DIRECTIONS >>
Starting at the record line that contains "Task: Open the large mandarins product photo" and ending after the line that contains "Action: (563, 293)", write those lines again with "mandarins" replaced by "oranges" and everything else unchanged. Leave the pictures out.

===== PROVIDED RECORDS

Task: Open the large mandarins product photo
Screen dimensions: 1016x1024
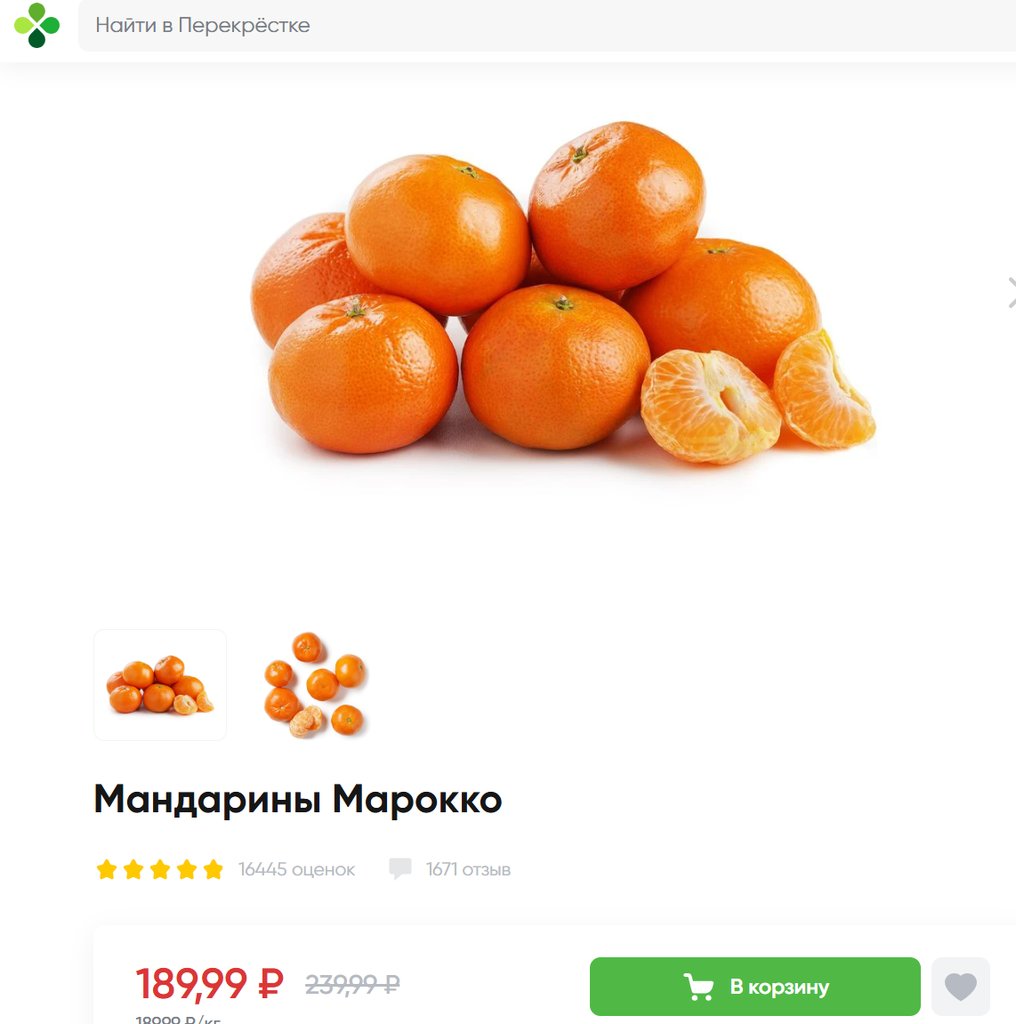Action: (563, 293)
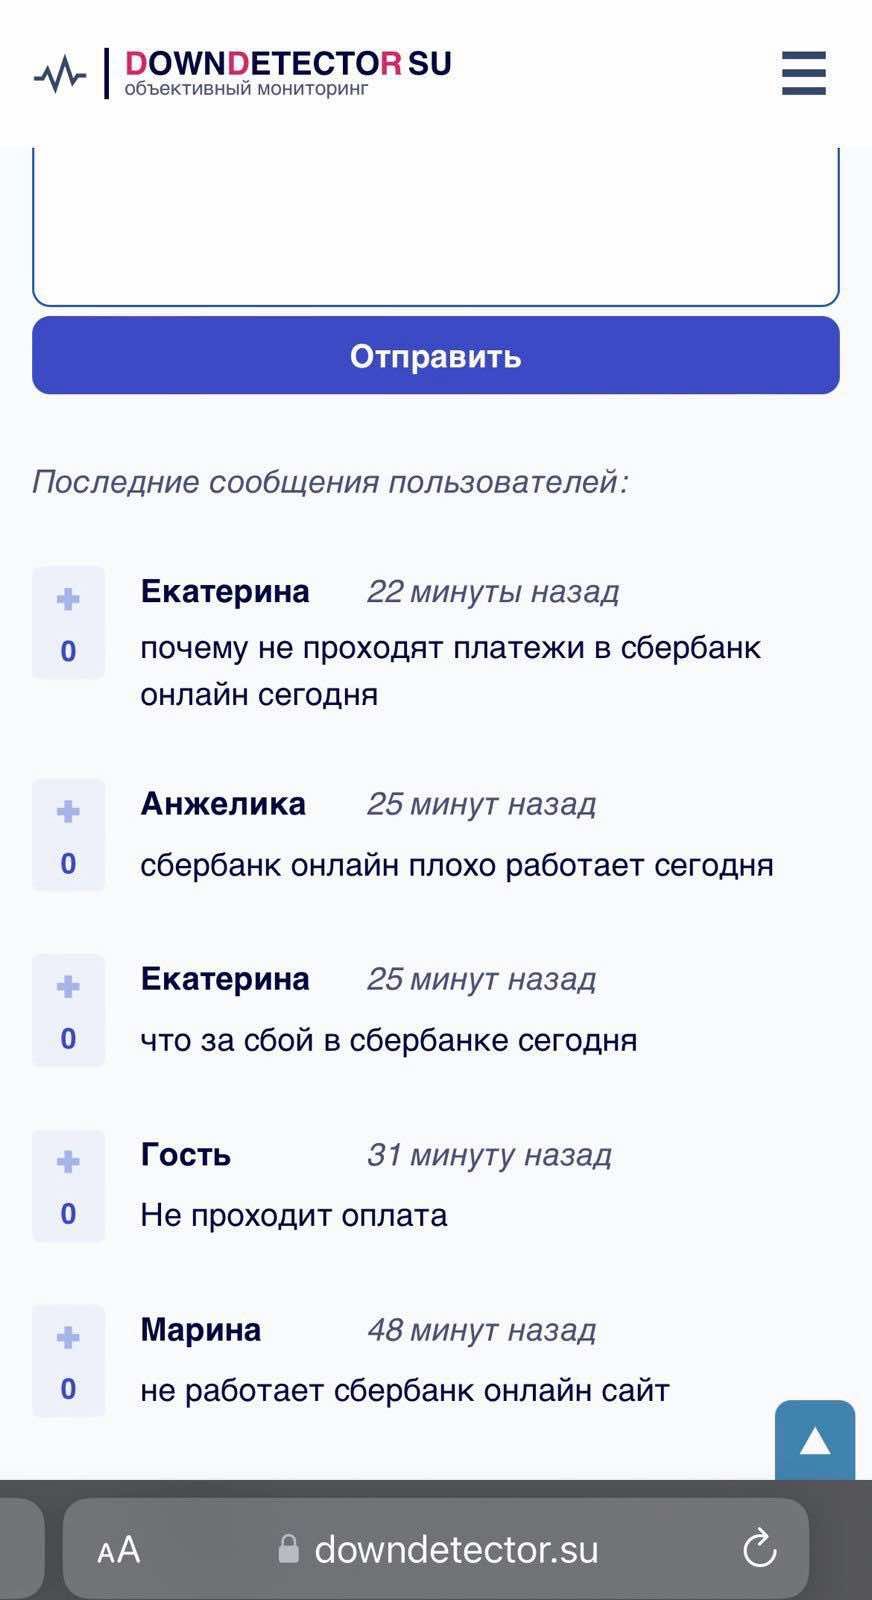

==========
===== PROVIDED RECORDS

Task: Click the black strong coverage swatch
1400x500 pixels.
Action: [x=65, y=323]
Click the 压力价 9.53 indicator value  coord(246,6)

==========

FINISHED TASK >>
Task: Open the large oranges product photo
Screen dimensions: 1016x1024
Action: (563, 293)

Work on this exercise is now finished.